Лакированная темпера был его излюбленный способ письма. Свойство этого, очень эффектного на первый взгляд, приема, знакомого мне с моих первых иконописцев, имело в себе очень много случайного, очень резко сказывавшегося в работах учеников Штука. На любую матовую блеклую краску наложенный лак действовал настолько возбуждающе, что любая блеклость начинала звучать, яриться, создавать случайную глубину и бархатистость тону, может быть, и помимо желания автора. Затем лаковая пленка ожелтяла все белильные места и все цветистости и вызывала на холсте так называемую патину старинных от времени и лаков картин и давала всем таким работам один и тот же тон, путая мастеров в одну кучу.
Разгон цвета, дающий зрителю возможность легко воспринять краску как протяженность, не принимался в расчет этой школой. Цвет действовал здесь как непрерывное стаккато в музыке, и этим уничтожалась его мелодия.

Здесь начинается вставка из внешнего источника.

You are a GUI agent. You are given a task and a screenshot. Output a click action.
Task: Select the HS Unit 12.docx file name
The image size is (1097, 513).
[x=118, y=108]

Работы самого мастера при первом впечатлении поразили меня их неизбежностью формы, их скульптурностью. За это я соглашался даже с его глухими черными фонами, на которых выдвигались изображения. Плотно вписанная краска, без единого разрыва мазка, меня покоряла иконной суровостью и волей мастера немецких Афин, в них меня переставал интересовать цвет, подчиненный рельефу формы.

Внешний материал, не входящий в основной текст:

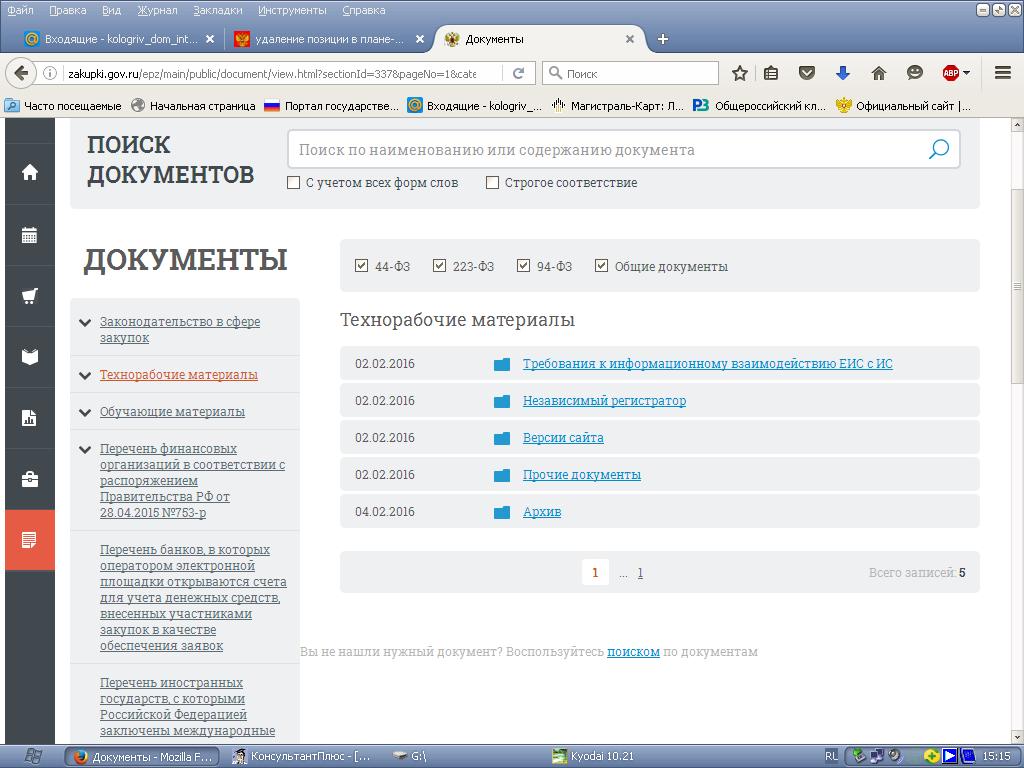The image size is (1024, 768).
Task: Open the briefcase icon in left sidebar
Action: click(x=30, y=479)
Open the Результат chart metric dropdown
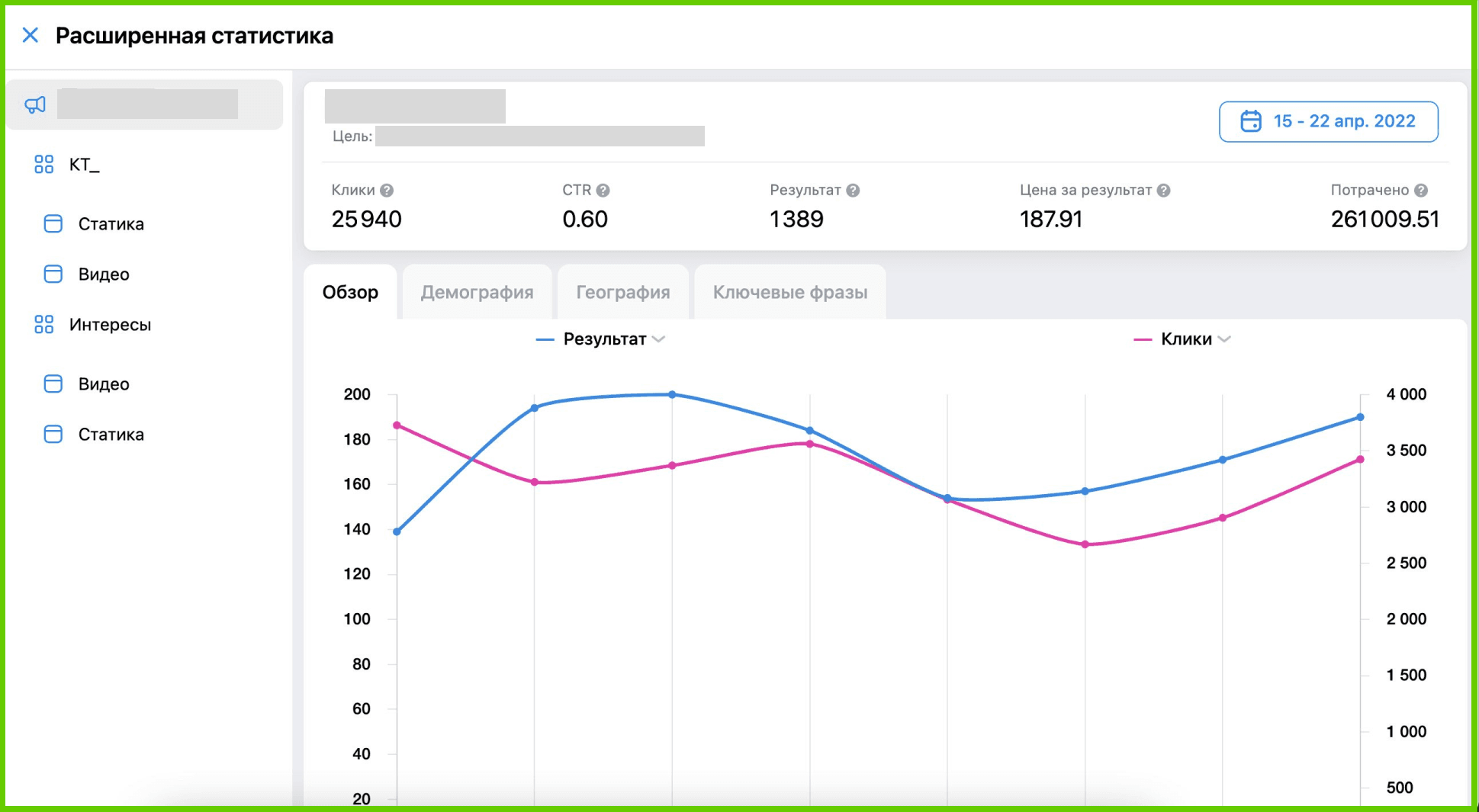 (659, 339)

Дюрер - родоначальник немецкой изобразительности - вспомнился мне пред холстами Франца Штука. Но чем дольше беседовал я с его работами, тем больше впечатление окаменелой неподвижности они на меня производили: их барельеф, одноглазый, как фотографический снимок, мешал их жизненности: выйдешь на улицу и отдыхаешь и как будто отвинтишь глаз от какого-то однобокого, на сторону смотрения. А "Война" после этого мне просто казалась страшной и, конечно, совсем по другим, не военного порядка, соображениям.
Ученики Штука говорили, что их учитель возрождает искусство эллинов, - нет, позвольте, - я готов врукопашную постоять за Праксителя и Фидия в таком случае, - возражал я с моей горячностью.
В ателье Ленбаха в известные дни был открыт доступ посетителям. Тихо, полушепотом делились зрители впечатлениями от работ знаменитого портретиста.
С темных, в лессировку прописанных холстов смотрели на меня Бисмарк, Наполеон, взрослые и дети, внимательно и тонко сделанные.